Elon Musk and his SolarCity factory in Buffalo came under fire in a Vanity Fair article on Sunday suggesting that the Tesla CEO has fallen short on promises to create an economy-reviving, job-creating success story for Western New York. And an ominous, ambiguous threat at the end of the article hints that the state has had it up to here.
In the exhaustive piece, Vanity Fair contributing editor Bethany McLean details how New York’s $750 million investment in SolarCity has yet to create the thousands of jobs it promised to bring to the state. In 2014, Tesla got a 10-year lease on the SolarCity facility for $1 a year and three-quarters of a billion dollars in state investments in exchange for a commitment to employ at least 1,460 people in high-tech jobs and another 2,000 in other jobs relating to the sale and installation of the company’s solar panels, as well as to attract another 1,440 support jobs to New York. Additionally, Tesla promised to spend $5 billion in New York in the following 10 years.
In the piece, McLean reports that state officials later “watered down” those requirements so that any job would count toward the high-tech and sale and installation benchmarks, and changed a requirement that 900 jobs be created at the factory within two years to just 500 jobs. In 2016, state Comptroller Thomas DiNapoli addressed a similar issue in a report on the Excelsior Jobs Program, finding that economic development staff often reduced job creation requirements when it appeared companies were falling short of goals.

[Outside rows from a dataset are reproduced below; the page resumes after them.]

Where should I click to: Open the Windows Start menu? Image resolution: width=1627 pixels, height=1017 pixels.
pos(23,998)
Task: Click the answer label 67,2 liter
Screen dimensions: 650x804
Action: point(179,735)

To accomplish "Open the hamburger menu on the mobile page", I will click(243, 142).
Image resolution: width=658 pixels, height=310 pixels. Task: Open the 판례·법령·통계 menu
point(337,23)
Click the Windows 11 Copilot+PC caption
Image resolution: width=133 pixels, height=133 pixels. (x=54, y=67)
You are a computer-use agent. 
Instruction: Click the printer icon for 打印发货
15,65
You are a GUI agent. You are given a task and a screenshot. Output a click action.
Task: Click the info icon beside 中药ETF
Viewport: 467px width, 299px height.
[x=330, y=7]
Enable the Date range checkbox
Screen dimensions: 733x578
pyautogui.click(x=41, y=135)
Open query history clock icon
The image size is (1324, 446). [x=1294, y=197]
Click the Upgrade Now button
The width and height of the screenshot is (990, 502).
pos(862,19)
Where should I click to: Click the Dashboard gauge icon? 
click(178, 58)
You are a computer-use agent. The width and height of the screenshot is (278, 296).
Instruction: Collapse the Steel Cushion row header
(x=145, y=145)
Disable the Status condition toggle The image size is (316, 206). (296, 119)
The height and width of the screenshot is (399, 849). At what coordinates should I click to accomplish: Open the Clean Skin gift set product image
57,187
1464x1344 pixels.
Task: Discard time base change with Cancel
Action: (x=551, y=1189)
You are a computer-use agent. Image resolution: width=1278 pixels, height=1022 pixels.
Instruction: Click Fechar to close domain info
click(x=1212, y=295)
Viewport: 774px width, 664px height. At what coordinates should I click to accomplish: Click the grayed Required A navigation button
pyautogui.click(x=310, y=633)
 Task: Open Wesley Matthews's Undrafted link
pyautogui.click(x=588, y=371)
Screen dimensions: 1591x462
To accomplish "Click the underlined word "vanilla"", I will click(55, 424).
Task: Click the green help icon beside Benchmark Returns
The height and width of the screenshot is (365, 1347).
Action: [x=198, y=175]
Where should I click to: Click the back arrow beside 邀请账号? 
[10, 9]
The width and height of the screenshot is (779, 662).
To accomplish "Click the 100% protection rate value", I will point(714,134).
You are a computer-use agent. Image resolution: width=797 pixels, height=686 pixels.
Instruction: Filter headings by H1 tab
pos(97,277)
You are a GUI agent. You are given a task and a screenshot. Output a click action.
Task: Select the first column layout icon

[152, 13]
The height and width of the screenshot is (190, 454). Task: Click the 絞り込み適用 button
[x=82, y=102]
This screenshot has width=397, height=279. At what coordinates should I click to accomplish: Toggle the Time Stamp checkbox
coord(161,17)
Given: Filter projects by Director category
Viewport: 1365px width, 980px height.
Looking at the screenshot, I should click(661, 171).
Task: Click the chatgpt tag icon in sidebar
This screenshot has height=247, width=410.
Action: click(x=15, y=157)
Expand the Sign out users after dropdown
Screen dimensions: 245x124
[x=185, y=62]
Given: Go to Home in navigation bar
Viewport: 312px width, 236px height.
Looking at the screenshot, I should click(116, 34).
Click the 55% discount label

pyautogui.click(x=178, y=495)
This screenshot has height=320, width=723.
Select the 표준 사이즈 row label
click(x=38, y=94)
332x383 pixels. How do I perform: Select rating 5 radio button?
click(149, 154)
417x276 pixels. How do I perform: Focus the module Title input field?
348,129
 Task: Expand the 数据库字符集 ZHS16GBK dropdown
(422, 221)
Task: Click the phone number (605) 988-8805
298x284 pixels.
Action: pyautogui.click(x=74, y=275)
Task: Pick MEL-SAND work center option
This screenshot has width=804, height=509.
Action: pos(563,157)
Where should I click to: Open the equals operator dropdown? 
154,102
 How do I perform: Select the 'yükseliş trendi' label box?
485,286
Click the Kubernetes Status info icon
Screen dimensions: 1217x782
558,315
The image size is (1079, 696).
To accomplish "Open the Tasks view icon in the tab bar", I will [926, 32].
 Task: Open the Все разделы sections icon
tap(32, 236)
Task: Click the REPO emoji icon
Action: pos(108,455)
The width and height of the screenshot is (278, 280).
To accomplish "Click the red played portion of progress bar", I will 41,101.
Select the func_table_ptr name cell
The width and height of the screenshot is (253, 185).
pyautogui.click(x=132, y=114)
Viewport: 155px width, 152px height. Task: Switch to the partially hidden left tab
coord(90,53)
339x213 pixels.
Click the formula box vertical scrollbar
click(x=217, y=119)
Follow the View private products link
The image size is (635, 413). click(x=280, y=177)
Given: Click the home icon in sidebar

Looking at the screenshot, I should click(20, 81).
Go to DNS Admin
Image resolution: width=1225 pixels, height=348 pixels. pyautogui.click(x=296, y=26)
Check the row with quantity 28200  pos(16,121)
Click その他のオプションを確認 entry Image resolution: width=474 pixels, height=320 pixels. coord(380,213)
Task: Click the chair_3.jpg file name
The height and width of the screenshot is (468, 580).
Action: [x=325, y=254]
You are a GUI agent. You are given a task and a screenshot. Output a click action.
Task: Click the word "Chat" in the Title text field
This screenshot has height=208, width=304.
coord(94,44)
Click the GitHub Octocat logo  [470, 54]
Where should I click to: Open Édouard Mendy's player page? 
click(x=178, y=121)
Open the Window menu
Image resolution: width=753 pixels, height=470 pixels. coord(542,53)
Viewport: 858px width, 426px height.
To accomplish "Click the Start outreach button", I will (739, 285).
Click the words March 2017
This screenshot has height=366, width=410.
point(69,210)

Toward the end of the article, McLean made mention of one way the state was attempting to have some oversight. “Officials in New York … appear to be taking belated steps to document what is really happening in Buffalo,” the article read. “Last spring, the state announced that it was auditing all of its high-tech programs, with a focus on Tesla.”
Naturally, that statement piqued our interest. What is this audit? And what kinds of “high-tech programs” are being audited? As it turns out, few seem to know – and those who do aren’t willing to speak to it. Staff members at good-government groups including Reinvent Albany and the Empire Center for Public Policy did not immediately recognize the audit. McLean could not be reached for comment, and Gov. Andrew Cuomo’s office did not respond to requests for comment on Tuesday.
A spokeswoman for DiNapoli’s office did, however, confirm that this audit exists and is in process – but refused to offer more details or explain what “high-tech programs” refers to. “We can confirm that an audit is underway however, it is our general policy not to comment about the specifics of (the audit) while it is in process,” spokeswoman Tania Lopez wrote in an email.
Though the Vanity Fair article said that this audit was announced last spring, City & State was not able to locate a public announcement. Alex Camarda, senior policy adviser at Reinvent Albany, speculated that it could have something to do with whether or not Tesla was fulfilling its jobs and spending commitments to the state. As the article notes, if Tesla fails to employ 1,460 people in Buffalo by April, the company will be forced to start paying an annual fine of $41.2 million.
Lopez confirmed that in general, the comptroller’s office regularly audits compliance for companies that have an agreement with the state. Still, it’s not clear that the audit mentioned in Vanity Fair has anything to do with that kind of compliance. For now we’ll have to wait to find out whether Musk – or any other “high-tech” leaders – have anything to worry about from the state.